[Python-ideas] Generator unpacking

Paul Moore p.f.moore at gmail.com
Mon Feb 15 03:49:33 EST 2016


On 15 February 2016 at 08:39, Andrew Barnert <abarnert at yahoo.com> wrote:
>> is very subtle, and (even worse) only significant if value is an
>> iterable as opposed to a concrete container such as a list.
>
> You mean iterator, not iterable. And being "concrete" has nothing to do with it--a dict view, a memoryview, a NumPy slice, etc. aren't iterators any more than a list is.

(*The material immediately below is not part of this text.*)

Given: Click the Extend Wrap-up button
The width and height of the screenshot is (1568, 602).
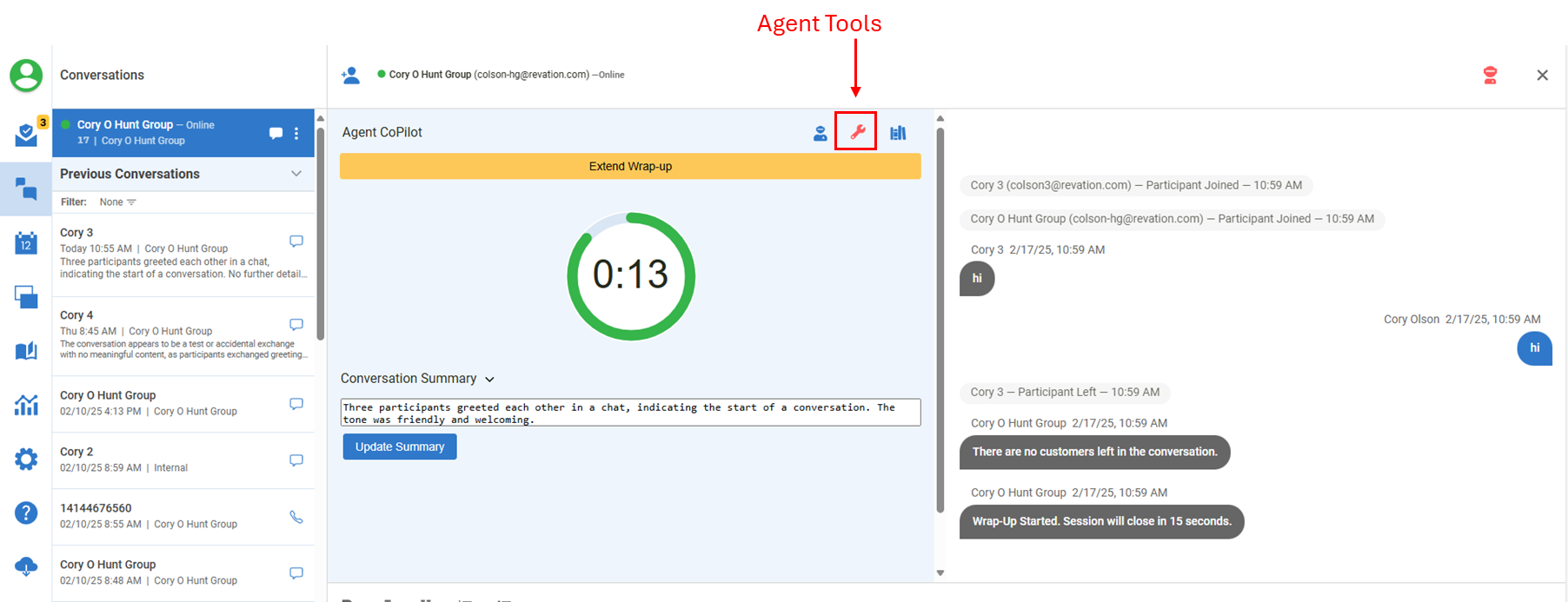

Precisely :-) Nor is a range object, see the (other!) mistake I made.
>
> This is exactly why I think we need an official term like "collection" for "iterables that are not iterators" (or "iterables whose __iter__ doesn't return self" or similar). People struggling to come up with terms end up confusing themselves--not just about wording, but about actual concepts. As proven below:

Indeed.

>> (And of course in my first attempt I forgot I needed iter(range(...))
>> as range is not a pure iterable - proving my point about the subtle
>> semantics!)
>
> Ranges are as iterable as both lists and iterators. You're a smart guy, and you know Python. So why do you make this mistake? Because you don't have a term to fit "range" into, so your brain struggles between two prototypes--is it like a list, or like a generator? Well, it's lazy, so it's like a generator, so you don't need to call iter here, right? Nope.

Thanks for providing another perspective on my point. This whole area
is rather too full of semantic confusion (I'm not as sure as you seem
to be that agreeing on a terminology will address that issue, but
that's a side matter) and I think we should be very careful about
introducing syntax that requires a good understanding of the concepts
to use correctly, when there's a perfectly acceptable explicit form
(even if it is slightly more verbose/repetitive).